* [Texto para leer]:
Pero R&TA discrepa profundamente con lo que, de ahora en más,
denominaremos “el teorema de Villarruel”. El postulado remite,
y le da una nueva vuelta de tuerca, a una vieja discusión mal saldada
en los albores de la democracia: ¿al público hay que darle
lo que pide o proponerle contenidos que ayuden a su elevación cultural,
en el sentido más amplio del concepto?.
El teorema de Villarruel parece navegar en dos aguas sobre esa dicotomía.
Algo así como “yo querría emitir una programación
mejor, pero no puedo porque el público me pide esto. Y me pide
esto porque no está educado. Y no está educado porque el
Estado, que tiene la responsabilidad de la educación, falla”.
Lo que enuncia es parcialmente cierto. Pero como toda verdad parcial,
el enunciado esconde, también, una omisión. Es cierto que
hay un déficit descomunal en materia educativa, de este y anteriores
gobiernos. Pero no es menos cierto que ante esa insuficiencia del Estado,
que se revela endémica y de solución imposible por la ineptitud
de los sucesivos funcionarios, los medios de comunicación, -sin
mencionar la ley, artículo 5 y 9-, no pueden, ni deben, abstraerse
de una realidad que aflige a una sociedad que les da de comer.
Transferir acríticamente la responsabilidad sobre quien, en un
país normal, debería asumirla, denota una postura facilista,
poco comprometida y preocupada sólo por un interés sectorial
vinculado, para peor, con una mera ecuación económica.
La Argentina -lo padecemos a diario- no es un país normal. Por
lo pronto, no lo es según los parámetros de “normalidad”
de espejos en los que nos gustaría mirarnos. Entonces las responsabilidades,
en sus proporciones naturales en un marco de normalidad, se alteran. Los
procesos sociales interactúan de manera diferente y se impone una
modificación de valores que obliga a los menos responsables a asumir
compromisos mayores.
La TV, lo hemos dicho en estos editoriales hasta el hartazgo de nuestros
lectores, es un formidable elemento de educación. Por su masividad,
por su poder de penetración, por su cuasi gratuidad y por su alcance
indiscriminado a distintos estratos sociales, ninguna escuela está
en condiciones de suplirlo en la actualidad. ¿Por qué no
utilizarlo como vehículo de formación y crecimiento de la
sociedad?

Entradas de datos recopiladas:
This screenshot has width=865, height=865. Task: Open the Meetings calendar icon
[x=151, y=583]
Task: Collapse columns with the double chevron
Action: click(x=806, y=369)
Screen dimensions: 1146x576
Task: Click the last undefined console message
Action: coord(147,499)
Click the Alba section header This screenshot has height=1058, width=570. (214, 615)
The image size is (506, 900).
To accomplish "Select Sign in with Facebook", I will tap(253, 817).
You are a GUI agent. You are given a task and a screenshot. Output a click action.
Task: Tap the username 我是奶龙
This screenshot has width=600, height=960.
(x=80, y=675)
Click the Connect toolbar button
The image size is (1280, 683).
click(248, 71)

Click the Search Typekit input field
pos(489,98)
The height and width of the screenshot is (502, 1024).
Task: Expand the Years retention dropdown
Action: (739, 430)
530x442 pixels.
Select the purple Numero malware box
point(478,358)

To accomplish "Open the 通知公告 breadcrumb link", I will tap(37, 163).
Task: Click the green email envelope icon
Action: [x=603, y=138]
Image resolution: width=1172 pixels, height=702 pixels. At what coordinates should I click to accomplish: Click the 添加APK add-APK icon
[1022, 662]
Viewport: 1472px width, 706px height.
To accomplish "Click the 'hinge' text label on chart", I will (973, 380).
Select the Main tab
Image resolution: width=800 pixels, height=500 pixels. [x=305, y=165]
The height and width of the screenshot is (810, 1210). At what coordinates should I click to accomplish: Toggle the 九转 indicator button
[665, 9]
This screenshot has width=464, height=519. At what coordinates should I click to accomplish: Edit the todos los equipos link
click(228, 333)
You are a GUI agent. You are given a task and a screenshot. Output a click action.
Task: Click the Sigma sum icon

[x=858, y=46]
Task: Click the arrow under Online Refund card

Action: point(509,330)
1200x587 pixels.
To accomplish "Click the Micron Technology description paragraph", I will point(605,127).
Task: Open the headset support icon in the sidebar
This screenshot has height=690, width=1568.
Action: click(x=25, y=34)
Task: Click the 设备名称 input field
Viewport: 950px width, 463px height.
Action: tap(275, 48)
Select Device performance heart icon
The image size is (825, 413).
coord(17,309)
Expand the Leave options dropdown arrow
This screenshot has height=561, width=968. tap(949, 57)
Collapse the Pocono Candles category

* [Consigna]: Copie el pasaje del texto sobre el teorema de Villarruel que empieza con "Pero R&TA discrepa" y llega hasta "amplio del concepto?.", sustituyendo "público" por "televidente". Utilice únicamente el texto como fuente.

* [Respuesta]:
Pero R&TA discrepa profundamente con lo que, de ahora en más,
denominaremos “el teorema de Villarruel”. El postulado remite,
y le da una nueva vuelta de tuerca, a una vieja discusión mal saldada
en los albores de la democracia: ¿al televidente hay que darle
lo que pide o proponerle contenidos que ayuden a su elevación cultural,
en el sentido más amplio del concepto?.